Cancer vaccines are substances that train your body to fight cancer. But they do not do so directly. They either attack any pathogen (or substances) that may cause cancer or enhance the immune system to better differentiate between normal cells and cancer cells. Based on this, there are 2 types of cancer vaccines:
Preventive vaccines: Protects you from viruses that cause cancer. Examples include; HPV vaccine which protects against the human papilloma virus (HPV). This virus have been reported to cause anal cancer, cervical cancer, vaginal cancer and vulvar cancer; Hepatitis B vaccine which protects against the hepatitis B virus (HBV). This virus has been reported to cause liver cancer.

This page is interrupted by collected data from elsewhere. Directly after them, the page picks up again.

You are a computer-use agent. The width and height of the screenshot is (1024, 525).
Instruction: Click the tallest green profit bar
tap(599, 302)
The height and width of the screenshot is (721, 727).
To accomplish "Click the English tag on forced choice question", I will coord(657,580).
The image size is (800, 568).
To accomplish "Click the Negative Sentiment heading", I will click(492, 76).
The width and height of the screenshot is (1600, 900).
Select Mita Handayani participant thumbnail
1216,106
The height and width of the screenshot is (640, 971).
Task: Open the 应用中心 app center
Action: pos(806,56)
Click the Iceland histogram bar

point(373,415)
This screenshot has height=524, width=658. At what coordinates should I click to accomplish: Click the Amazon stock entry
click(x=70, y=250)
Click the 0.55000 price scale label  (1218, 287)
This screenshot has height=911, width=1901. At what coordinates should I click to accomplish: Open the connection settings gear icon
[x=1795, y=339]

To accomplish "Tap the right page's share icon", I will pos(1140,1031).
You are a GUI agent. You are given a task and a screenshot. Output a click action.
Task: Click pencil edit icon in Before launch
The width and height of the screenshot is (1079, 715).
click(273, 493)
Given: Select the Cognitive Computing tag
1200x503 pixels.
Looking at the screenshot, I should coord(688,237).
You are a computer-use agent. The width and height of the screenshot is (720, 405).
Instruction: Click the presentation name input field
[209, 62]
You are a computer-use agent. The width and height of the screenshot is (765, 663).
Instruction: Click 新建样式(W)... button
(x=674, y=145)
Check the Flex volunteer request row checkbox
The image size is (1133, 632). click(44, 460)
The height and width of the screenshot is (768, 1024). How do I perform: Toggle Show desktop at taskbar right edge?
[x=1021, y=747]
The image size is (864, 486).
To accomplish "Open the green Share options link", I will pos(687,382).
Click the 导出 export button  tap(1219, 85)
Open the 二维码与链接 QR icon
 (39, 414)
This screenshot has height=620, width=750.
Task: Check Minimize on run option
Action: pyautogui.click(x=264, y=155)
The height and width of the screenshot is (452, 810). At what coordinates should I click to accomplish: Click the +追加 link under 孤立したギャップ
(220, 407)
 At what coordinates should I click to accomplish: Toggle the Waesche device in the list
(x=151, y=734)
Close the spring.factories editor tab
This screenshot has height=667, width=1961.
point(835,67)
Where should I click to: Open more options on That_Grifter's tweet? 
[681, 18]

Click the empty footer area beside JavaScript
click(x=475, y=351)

Treatment vaccines: It is given to patients who have already test positive for cancer. It tries to kill the cancer directly and not by attacking something that is responsible for causing the cancer. It does so by stimulating and boosting the immune system for it to better distinguish between normal and cancer cells and for it to better kill cancer cells. An example of a treatment vaccine is sipuleucel-T used to treat metastatic (or advanced) prostate cancer.
Side effects of immunotherapy
Because immunotherapy involves manipulation of the immune system, the immune cells could sometimes mistakenly attack normal cells. If normal cells are attacked, then side effects are evident. Side effects will off course depend on several factors such as the patient general health condition, cancer type or the type of immunotherapy used. However, common symptoms such as nausea, fatigue and flu-like symptoms are usually seen. Speak to your healthcare team about any possible side effect based on your situation.
These are research studies which investigate how cancer can be prevented, diagnose and treated. It may also be used to investigate how to manage cancer symptoms, improve quality of life or compare current treatment with a new approach. Clinical trials are available for very type or stage of cancer. Clinical trials exist in different stages and represent a process through which a drug or process developed in the lab will eventually become usable in humans. Usually clinical trial may be your last option as no drug or treatment might be available for your disease. Your doctor will help you determine if you need clinical trial and will also help you find one. Note that taking part in clinical trial is purely the patient choice and it might either work or not.